“Changing Key” by .stephweiss on Flickr via Creative Commons

“It is not that I’m so smart. But I stay with the questions much longer.”
Albert Einstein

 

Every school is a busy place.  But not all ‘busyness’ looks the same.  Some schools are busy trying to drive test scores up  Some schools are understaffed.  Other schools are busy trying to move towards a more visionary ‘big picture.’

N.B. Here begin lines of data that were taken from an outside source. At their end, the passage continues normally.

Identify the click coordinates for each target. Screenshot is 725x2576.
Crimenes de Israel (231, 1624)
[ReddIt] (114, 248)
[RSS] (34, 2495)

With the move to mobile, the deluge of apps, the call for more connected educators, ripples of change are well…rippling.  How often do we talk about what ‘meaningful change,’ needs to look like?  So many schools talk about ‘changing the way they teach.’  But when do we color in the lines and define what we want the future of our schools to feel like?  Every new term sees a new buzzword, a new catch-phrase.  It is easy to talk the talk of modern education, it is of course an entirely different thing to discuss where modern education is headed.

Fellow COETAILER, Sonya, does a better job of picture painting here:

“I am not a teacher, but an awakener.”
Robert Frost

I love that Sonya ‘thinks big,’ in her Imagine a School project. We do need to think beyond the flash of 1:1 programs, and schools with Twitter feeds.  The future of learning has to be more ambitious than gadgetry. Technology most certainly is.

In the past five years of my career, I’ve learned this: now, more than ever, our classrooms have more ‘catalyst cred.’  We have much more access to getting things going and moving.  If you want to connect with a classroom on another continent–than you can do it today. If you want to publish for a global platform, you can.  Putting your learning into a global context has never EVER been easier.  This isn’t to say that there aren’t hurdles, because most certainly, there are.  The mother of all hurdles is this one:  we aren’t thinking big enough.

We still think about Challenge Based Learning and Project Based Learning on an insular scale–single schools, or single classrooms engaged in units.  I think the future of learning will be about networks of institutions working together. Schools will not invite guest speakers in–but rather they will have artists in residence, doctors, designers, producers in residence. This is about a philosophical shift in the way we value schools as institutions responsible (not only capable) for change.

Flickr Creative Commons via Sebastien Wiertz "Change"

Flickr Creative Commons via Sebastien Wiertz “Change”

A shift like this can only occur if we stop thinking of school solely as an avenue for individuals to pursue careers.  That’s a short sighted approach. Schools need to be seen as places where old and young, local and foreign are galvanized for greater greats. When schools begin to truly benefit communities, more people will want to be a part of what they do.  Schools should be a place for the elderly to feel valued once more.  What might that look like?


I have no doubt that schools in 2020 will have amazing new devices, funky tools, and loads of mind-blowing virtual reality activities.  That’s not going to transform our job as teachers.  What I do hope for, is that as a global society, we decide to make school purpose-driven.  We start to think of schools as the places that make and break towns and cities.  And I hope that our uber-connectivity pushes us to connect our schools to help one another deal with rising unemployment, or a refugee crisis, or recover from a hurricane.  I hope that teachers in coming decades will have a range of other professionals on their faculties, that we will recognize that only with diversity of thought can we have diversity of our collective mind.